ABOUT THIS TASK:
Where does the string "agent" occur in the entries below? Copy every line where it does.
==================================================
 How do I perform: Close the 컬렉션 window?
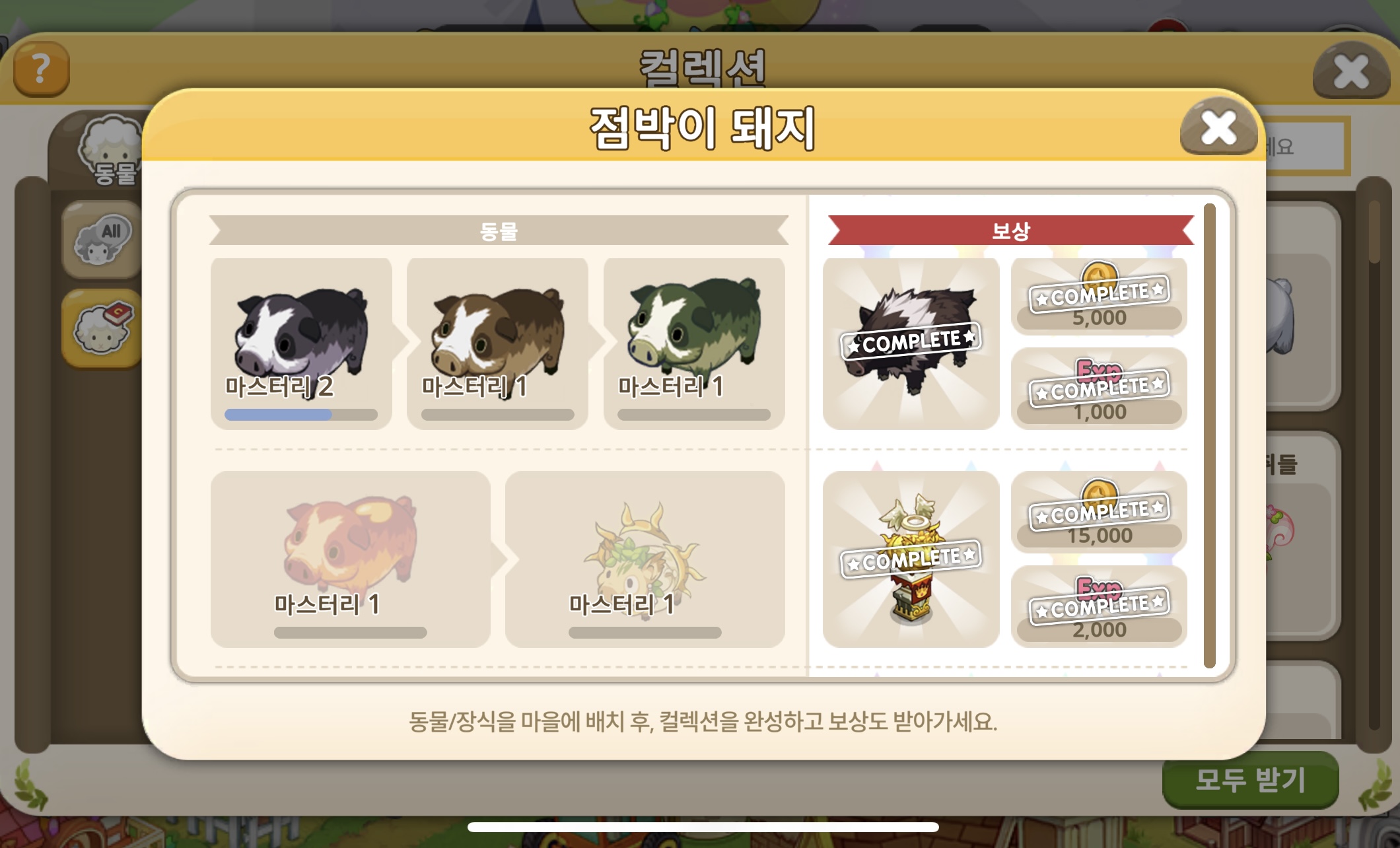pyautogui.click(x=1351, y=70)
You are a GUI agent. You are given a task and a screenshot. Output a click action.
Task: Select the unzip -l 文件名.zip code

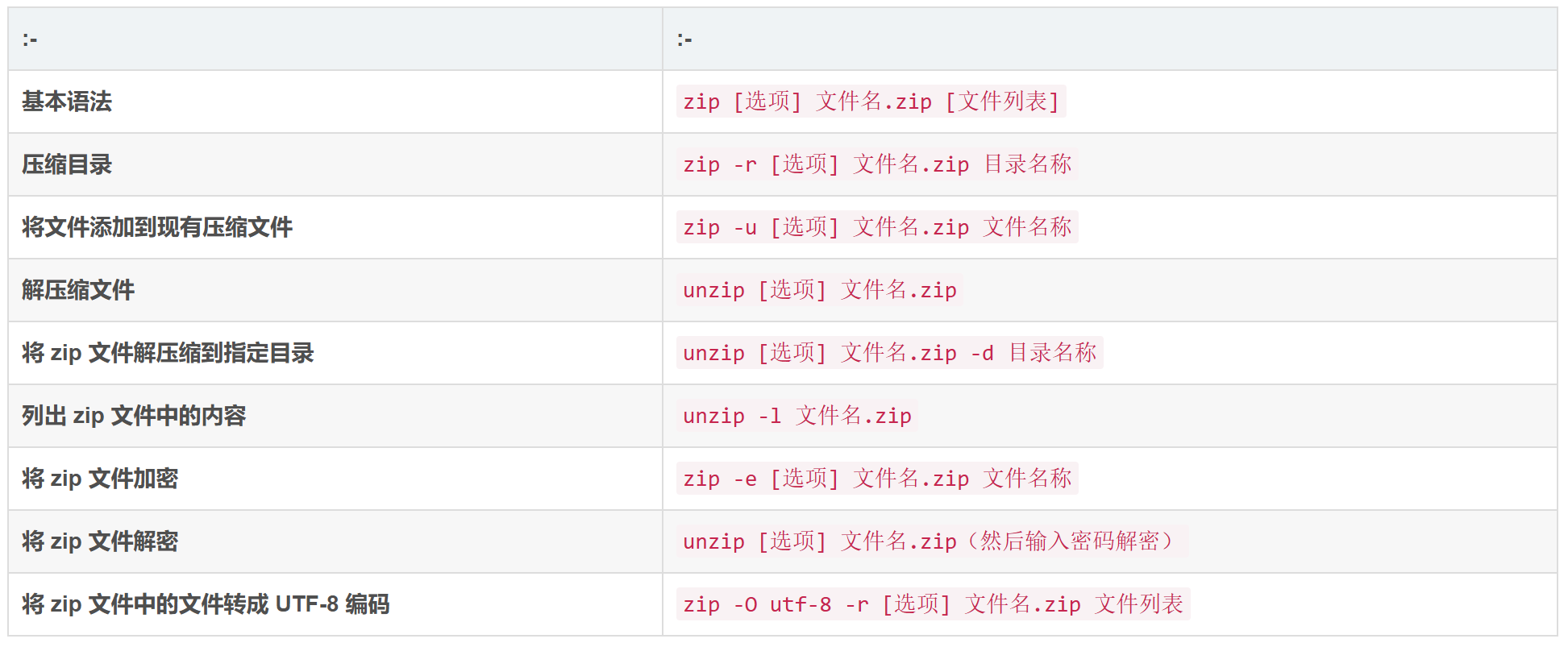point(797,416)
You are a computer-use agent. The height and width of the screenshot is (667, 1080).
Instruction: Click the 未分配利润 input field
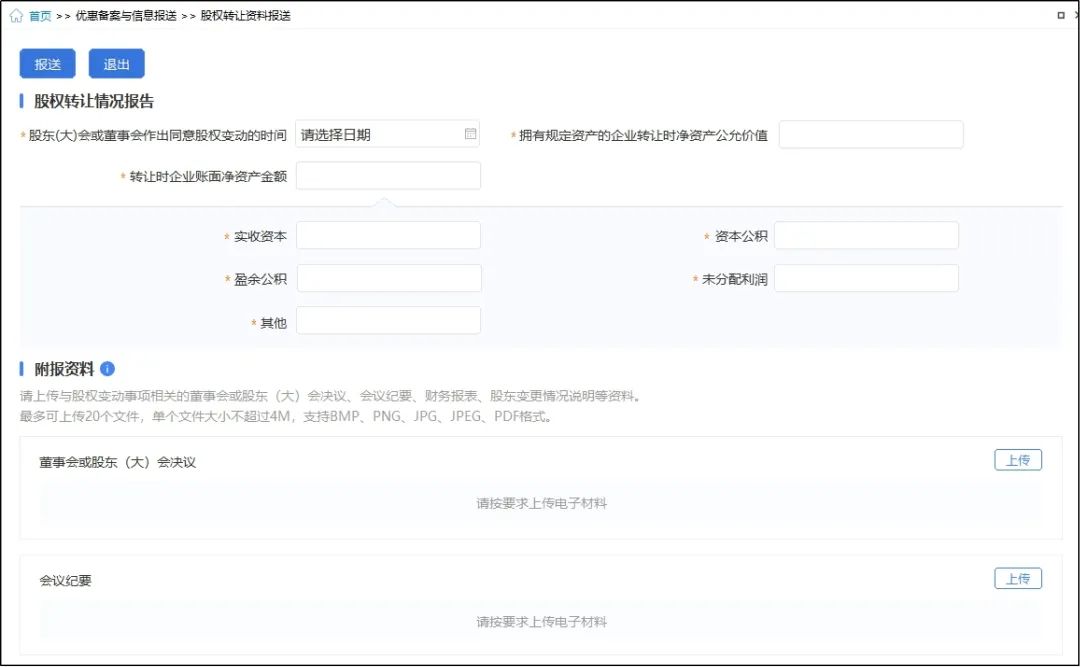[x=866, y=279]
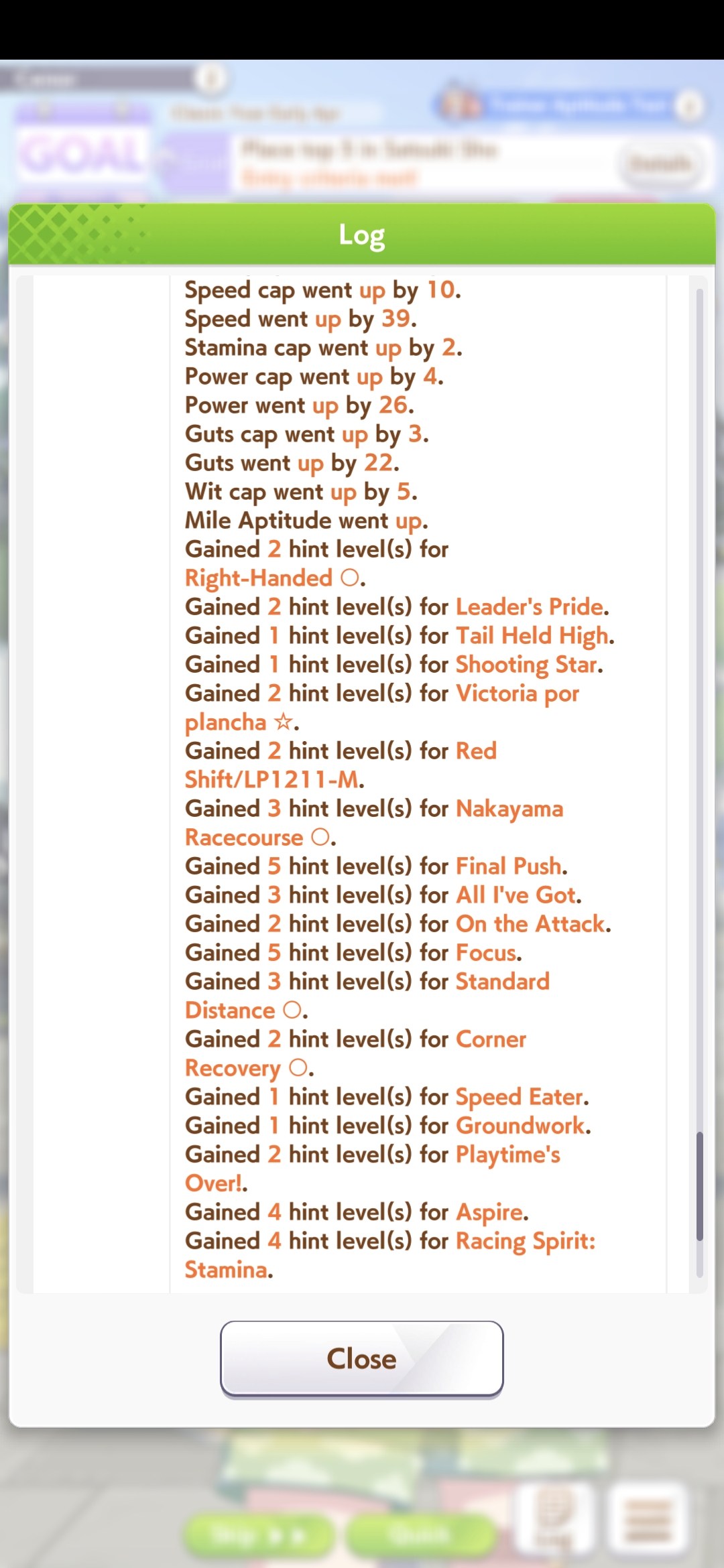Tap the Trainee Aptitude Test banner icon
The height and width of the screenshot is (1568, 724).
click(x=460, y=104)
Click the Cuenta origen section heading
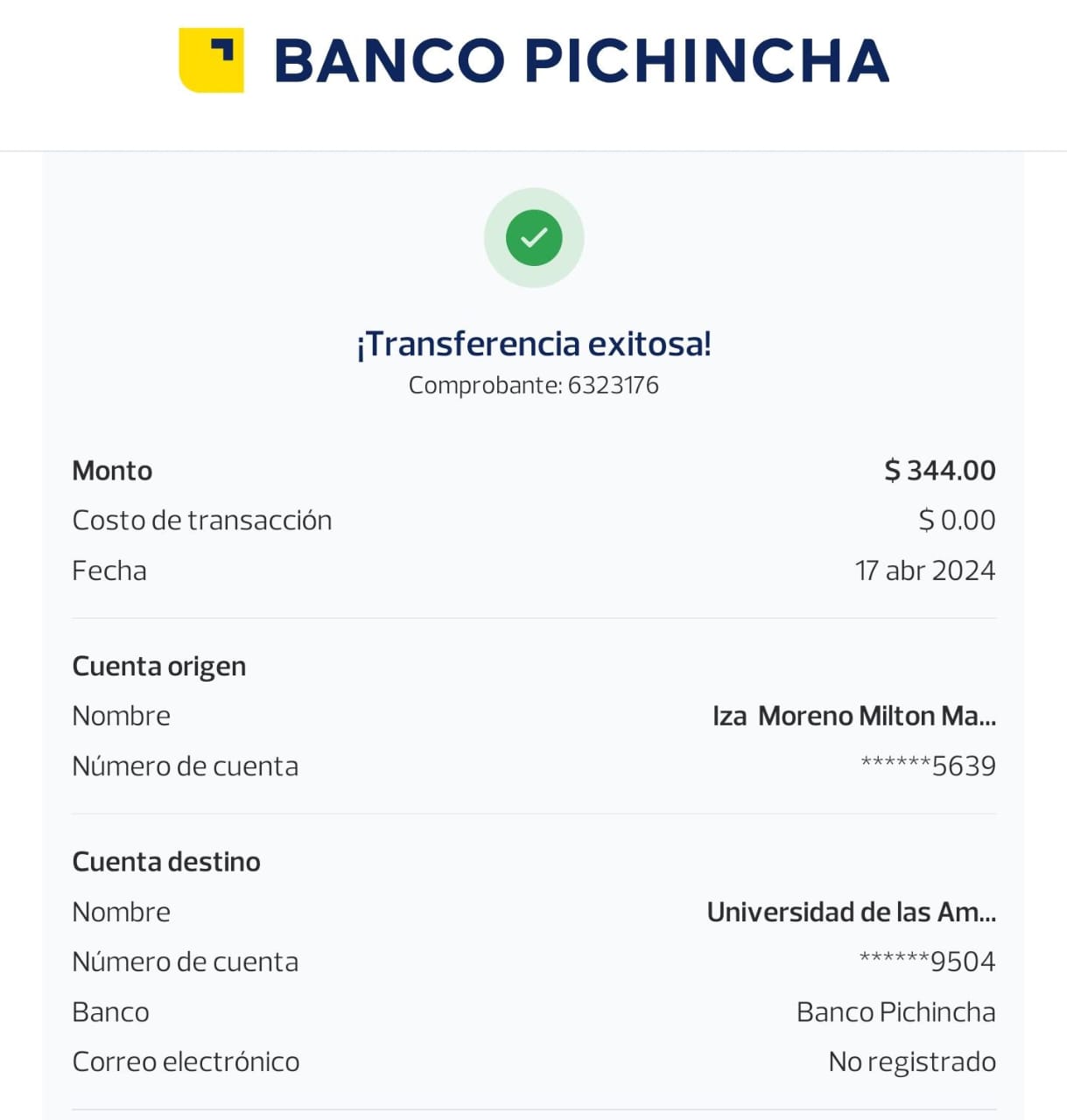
==================================================
RESPONSE TO THIS TASK:
You are a GUI agent. You are given a task and a screenshot. Output a click action.
You are a computer-use agent. The height and width of the screenshot is (667, 1080).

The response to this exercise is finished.